You can specify a specific subnetwork to use for the TPU. The specified subnetwork needs to be in the same region as the zone where the TPU runs.

Valid Formats:

https://www.googleapis.com/compute/{version}/projects/{proj-id}/regions/{region}/subnetworks/{subnetwork}
compute/{version}/projects/{proj-id}/regions/{region}/subnetworks/{subnetwork}
compute/{version}/projects/{proj-##}/regions/{region}/subnetworks/{subnetwork}
projects/{proj-id}/regions/{region}/subnetworks/{subnetwork}
projects/{proj-##}/regions/{region}/subnetworks/{subnetwork}
regions/{region}/subnetworks/{subnetwork}
{subnetwork}

Enable Private Google Access

To connect to TPU VMs using SSH, you need to either add access configurations for the TPU VMs, or turn on the Private Google Access for the subnetwork to which the TPU VMs are connected.

To add access configurations, you must set enable_external_ips. When you create a TPU, enable_external_ips is set by default.

If you want to opt out, enable internal IPs:

gcloud

Use the --internal-ips flag when creating a TPU:

--internal-ips

curl

Add the following parameters to the request body:

network_config: {enable_external_ips: false}

After you have configured Private Google Access, connect to the VM using SSH.

Attach a custom service account

Each TPU VM has an associated service account it uses to make API requests on your behalf.
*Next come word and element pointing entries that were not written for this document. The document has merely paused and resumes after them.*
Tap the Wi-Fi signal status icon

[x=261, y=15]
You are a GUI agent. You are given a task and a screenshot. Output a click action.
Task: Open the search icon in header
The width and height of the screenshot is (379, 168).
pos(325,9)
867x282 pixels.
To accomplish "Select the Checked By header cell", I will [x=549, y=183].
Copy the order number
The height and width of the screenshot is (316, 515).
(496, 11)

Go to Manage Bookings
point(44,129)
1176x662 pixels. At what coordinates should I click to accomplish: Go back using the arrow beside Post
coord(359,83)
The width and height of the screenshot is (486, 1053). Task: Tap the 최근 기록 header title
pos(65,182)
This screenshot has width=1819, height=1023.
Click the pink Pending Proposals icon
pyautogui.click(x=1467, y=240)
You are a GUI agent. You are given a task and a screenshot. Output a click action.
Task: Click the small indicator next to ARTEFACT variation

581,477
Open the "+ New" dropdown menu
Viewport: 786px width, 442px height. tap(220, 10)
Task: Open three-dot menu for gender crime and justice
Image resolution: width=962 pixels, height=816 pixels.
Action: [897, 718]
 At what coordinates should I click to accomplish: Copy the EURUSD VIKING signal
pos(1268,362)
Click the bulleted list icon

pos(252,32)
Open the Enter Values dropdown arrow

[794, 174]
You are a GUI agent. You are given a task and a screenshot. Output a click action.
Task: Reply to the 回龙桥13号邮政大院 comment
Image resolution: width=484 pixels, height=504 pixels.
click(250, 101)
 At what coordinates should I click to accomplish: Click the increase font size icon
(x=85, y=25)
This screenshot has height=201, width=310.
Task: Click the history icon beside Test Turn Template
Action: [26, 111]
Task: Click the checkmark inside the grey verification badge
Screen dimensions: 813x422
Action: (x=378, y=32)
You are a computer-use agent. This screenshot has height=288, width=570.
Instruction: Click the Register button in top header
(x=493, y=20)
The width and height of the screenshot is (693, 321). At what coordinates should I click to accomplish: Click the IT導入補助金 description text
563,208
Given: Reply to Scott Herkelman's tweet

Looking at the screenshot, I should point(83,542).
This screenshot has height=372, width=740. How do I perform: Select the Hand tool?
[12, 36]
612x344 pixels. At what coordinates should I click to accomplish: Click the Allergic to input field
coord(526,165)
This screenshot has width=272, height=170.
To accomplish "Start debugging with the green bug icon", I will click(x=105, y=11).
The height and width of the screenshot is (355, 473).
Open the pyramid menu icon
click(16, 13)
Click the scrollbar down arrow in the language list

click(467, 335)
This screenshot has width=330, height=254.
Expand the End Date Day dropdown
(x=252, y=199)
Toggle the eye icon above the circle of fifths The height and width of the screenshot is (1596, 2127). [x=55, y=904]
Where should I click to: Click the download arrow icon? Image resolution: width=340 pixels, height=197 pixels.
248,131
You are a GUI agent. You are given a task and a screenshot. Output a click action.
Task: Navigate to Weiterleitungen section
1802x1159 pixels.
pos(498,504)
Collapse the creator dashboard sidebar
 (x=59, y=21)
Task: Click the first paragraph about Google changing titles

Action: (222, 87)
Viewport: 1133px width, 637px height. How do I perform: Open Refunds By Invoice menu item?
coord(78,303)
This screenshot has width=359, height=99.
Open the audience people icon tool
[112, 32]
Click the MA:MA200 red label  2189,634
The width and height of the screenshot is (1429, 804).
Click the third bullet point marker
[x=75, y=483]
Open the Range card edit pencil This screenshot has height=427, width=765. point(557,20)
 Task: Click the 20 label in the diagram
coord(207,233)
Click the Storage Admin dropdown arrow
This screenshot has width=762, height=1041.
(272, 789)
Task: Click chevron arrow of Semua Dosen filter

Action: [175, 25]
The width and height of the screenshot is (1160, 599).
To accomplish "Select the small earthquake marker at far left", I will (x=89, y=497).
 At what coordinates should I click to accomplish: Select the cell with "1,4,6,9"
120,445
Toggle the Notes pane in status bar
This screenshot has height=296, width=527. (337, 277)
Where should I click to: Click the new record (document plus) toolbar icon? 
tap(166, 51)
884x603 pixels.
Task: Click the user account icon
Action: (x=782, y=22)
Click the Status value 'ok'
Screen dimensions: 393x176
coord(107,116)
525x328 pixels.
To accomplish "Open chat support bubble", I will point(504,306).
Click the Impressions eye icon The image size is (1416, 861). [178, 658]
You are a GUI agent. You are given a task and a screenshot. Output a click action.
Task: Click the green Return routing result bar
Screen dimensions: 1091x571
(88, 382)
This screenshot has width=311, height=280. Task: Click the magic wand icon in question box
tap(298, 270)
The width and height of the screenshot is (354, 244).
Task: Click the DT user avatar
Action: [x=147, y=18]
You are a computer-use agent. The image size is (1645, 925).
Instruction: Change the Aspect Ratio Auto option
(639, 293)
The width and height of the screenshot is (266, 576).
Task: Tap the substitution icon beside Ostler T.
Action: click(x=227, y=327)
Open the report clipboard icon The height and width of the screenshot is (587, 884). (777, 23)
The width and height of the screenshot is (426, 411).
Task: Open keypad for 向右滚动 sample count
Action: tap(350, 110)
TPU VMs use this service account to call Cloud TPU APIs and access Cloud Storage and other services. By default, your TPU VM uses the default Compute Engine service account.

The service account must be defined in the same Google Cloud project where you create your TPU VM. Custom service accounts used for TPU VMs must have the TPU Viewer role to call the Cloud TPU API. If the code running in your TPU VM calls other Google Cloud services, it must have the roles necessary to access those services.

When you create a TPU, you can choose to specify a custom service account using the --service-account flag. For more information about service accounts, see Service Accounts.

Use the following commands to specify a custom service account.

gcloud

$ gcloud compute tpus tpu-vm create tpu-name \
  --zone=us-central2-b \
  --accelerator-type=tpu-type \
  --version=tpu-vm-tf-2.16.1-pjrt \
  --service-account=your-service-account

curl

$ curl -X POST -H "Authorization: Bearer $(gcloud auth print-access-token)" -H "Content-Type: application/json" -d "{accelerator_type: 'v4-8', \
runtime_version:'tpu-vm-tf-2.16.1-pjrt', \
network_config: {enable_external_ips: true}, \
shielded_instance_config: { enable_secure_boot: true }}" \
service_account: {email: 'your-service-account'} \
https://tpu.googleapis.com/v2/projects/project-id/locations/us-central2-b/nodes?node_id=node_name

Enable custom SSH methods

Set up a firewall for SSH.

The default network is preconfigured to allow SSH access to all VMs. If you don't use the default network, or you have changed the default network settings, you might need to explicitly enable SSH access by adding a firewall rule:
```
$ gcloud compute tpus tpu-vm compute firewall-rules create \
  --network=network allow-ssh \
  --allow=tcp:22
```
Connect to the TPU VMs using SSH.
```
$ gcloud compute tpus tpu-vm ssh tpu-name \
  --zone=us-central2-b \
  --project=project-id
```
Required fields
- tpu-name: Name of the TPU VM.
- zone: The zone where you created the TPU VM.
- project-id: The name of your Google Cloud project.
For a list of optional fields, see the gcloud API documentation.